* PROBLEM STATEMENT:
Going through the data below, copy out each line where the word "label" shows up.

◇ ◇ ◇ ◇ ◇ ◇ ◇

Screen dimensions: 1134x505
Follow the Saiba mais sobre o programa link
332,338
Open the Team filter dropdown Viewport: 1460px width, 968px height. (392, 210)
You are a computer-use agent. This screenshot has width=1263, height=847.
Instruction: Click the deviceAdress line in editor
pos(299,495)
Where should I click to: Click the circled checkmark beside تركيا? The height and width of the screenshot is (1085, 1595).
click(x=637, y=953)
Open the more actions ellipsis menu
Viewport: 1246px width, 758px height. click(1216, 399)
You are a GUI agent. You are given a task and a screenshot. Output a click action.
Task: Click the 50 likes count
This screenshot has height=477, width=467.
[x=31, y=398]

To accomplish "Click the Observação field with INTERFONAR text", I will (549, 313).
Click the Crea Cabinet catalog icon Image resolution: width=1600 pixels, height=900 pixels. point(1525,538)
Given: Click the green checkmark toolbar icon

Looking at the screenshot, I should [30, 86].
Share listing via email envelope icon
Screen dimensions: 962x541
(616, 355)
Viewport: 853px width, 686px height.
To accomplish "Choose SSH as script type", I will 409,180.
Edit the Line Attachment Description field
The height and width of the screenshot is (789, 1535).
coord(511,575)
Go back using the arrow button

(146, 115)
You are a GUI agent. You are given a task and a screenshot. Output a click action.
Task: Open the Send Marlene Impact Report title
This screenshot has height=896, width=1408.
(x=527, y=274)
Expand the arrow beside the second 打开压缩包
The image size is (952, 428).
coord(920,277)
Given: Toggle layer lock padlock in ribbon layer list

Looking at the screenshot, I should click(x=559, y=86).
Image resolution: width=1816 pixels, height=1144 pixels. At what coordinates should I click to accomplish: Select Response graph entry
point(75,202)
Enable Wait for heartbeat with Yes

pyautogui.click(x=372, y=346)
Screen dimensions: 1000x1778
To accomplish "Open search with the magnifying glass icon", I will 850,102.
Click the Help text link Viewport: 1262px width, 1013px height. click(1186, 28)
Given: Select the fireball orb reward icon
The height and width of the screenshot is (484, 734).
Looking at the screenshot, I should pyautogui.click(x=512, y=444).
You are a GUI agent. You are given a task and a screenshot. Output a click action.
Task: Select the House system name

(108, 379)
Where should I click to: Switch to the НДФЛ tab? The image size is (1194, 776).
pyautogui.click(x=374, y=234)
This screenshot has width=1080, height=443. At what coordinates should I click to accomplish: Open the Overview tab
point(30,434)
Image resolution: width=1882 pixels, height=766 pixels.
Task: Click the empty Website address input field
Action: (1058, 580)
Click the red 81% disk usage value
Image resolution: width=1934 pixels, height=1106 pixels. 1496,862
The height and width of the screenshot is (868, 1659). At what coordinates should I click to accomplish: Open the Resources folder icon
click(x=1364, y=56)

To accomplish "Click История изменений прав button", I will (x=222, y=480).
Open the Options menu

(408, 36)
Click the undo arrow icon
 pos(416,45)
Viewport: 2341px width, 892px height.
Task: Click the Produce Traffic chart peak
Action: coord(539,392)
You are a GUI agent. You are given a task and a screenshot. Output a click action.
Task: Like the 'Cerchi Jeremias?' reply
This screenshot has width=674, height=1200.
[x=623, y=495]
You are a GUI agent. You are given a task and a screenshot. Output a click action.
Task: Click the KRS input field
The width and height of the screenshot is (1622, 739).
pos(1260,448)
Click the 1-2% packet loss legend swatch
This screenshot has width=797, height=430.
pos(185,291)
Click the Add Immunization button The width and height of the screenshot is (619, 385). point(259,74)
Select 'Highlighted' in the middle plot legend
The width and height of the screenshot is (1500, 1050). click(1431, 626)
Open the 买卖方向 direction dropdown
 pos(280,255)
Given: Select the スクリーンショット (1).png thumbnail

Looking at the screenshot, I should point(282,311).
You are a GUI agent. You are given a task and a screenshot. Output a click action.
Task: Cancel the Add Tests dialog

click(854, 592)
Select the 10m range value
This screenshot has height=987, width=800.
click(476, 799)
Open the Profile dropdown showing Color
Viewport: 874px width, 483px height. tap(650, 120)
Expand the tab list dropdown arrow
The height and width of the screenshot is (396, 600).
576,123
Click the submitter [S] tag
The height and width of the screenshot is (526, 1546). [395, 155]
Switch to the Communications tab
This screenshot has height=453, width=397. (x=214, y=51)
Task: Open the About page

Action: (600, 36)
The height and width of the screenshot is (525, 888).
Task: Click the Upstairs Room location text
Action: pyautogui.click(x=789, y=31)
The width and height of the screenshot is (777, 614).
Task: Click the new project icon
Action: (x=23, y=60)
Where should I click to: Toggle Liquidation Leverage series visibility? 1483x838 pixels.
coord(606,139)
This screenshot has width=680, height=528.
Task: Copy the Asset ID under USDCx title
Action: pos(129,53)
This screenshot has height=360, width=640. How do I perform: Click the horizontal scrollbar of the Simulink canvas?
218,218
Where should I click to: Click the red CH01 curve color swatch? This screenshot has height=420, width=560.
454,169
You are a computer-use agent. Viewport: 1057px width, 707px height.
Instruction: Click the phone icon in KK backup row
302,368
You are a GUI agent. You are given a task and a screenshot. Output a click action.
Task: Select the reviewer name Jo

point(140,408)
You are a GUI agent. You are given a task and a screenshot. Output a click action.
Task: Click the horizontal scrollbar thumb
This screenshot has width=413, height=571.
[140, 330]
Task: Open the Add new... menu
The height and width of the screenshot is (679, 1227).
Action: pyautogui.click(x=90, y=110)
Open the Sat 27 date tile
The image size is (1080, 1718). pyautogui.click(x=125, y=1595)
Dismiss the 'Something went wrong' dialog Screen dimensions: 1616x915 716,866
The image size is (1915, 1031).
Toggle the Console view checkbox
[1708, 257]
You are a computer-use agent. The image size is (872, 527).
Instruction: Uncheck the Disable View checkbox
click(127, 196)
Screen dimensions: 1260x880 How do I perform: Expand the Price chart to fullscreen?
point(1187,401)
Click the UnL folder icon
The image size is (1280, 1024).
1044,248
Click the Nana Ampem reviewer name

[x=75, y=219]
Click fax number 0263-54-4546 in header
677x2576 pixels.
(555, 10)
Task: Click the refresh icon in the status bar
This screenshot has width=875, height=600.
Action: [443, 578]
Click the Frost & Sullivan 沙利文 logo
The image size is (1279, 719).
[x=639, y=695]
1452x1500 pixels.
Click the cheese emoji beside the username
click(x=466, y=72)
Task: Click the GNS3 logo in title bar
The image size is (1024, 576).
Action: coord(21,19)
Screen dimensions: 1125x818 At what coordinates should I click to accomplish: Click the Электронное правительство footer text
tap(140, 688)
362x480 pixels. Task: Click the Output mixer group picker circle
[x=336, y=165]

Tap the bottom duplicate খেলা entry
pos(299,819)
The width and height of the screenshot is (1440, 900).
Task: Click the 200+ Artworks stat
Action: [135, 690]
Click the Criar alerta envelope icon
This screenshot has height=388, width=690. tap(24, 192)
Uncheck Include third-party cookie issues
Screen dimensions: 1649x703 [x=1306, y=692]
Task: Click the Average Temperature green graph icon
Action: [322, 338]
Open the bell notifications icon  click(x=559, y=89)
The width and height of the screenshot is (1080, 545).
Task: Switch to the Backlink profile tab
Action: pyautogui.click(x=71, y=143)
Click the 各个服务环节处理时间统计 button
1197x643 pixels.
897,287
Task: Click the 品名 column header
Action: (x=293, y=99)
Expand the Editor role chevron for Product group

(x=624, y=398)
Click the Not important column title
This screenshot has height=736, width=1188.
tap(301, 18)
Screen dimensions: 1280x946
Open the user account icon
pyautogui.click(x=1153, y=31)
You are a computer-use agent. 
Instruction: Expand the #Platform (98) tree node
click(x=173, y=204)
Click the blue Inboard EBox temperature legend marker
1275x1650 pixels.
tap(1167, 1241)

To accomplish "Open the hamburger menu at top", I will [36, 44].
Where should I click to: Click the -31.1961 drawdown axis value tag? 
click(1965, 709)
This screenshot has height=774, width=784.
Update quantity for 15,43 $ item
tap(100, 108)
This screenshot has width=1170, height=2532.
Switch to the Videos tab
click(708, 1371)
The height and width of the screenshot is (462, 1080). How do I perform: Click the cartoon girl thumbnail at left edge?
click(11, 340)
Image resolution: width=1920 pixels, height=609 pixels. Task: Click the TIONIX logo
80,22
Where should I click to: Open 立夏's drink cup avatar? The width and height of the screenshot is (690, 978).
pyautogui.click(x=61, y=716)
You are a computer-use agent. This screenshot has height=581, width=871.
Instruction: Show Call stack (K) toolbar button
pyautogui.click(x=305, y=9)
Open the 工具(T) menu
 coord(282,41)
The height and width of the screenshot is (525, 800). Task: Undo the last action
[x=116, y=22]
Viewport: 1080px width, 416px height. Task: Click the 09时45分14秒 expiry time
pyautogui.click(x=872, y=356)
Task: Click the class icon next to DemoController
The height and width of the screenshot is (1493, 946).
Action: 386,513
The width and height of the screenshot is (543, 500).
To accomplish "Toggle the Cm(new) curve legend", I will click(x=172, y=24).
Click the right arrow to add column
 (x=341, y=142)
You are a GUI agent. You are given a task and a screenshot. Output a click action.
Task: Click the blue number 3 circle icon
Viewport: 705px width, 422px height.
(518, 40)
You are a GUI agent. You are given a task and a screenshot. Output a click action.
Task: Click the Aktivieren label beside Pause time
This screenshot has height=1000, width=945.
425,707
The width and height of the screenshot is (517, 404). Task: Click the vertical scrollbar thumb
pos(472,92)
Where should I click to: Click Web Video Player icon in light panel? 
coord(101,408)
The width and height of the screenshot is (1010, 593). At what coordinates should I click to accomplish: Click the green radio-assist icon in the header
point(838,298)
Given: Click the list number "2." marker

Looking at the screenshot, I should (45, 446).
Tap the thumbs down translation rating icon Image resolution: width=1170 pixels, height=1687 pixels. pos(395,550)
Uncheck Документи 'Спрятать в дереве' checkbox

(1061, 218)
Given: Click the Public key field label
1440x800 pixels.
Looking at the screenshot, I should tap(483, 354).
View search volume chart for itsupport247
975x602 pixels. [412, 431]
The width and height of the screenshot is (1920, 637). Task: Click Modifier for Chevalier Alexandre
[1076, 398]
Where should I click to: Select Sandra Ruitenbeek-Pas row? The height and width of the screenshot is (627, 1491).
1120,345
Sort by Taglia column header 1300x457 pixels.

◇ ◇ ◇ ◇ ◇ ◇ ◇

* TASK SOLUTION:
Task: Click the Aktivieren label beside Pause time
Given: Click the Public key field label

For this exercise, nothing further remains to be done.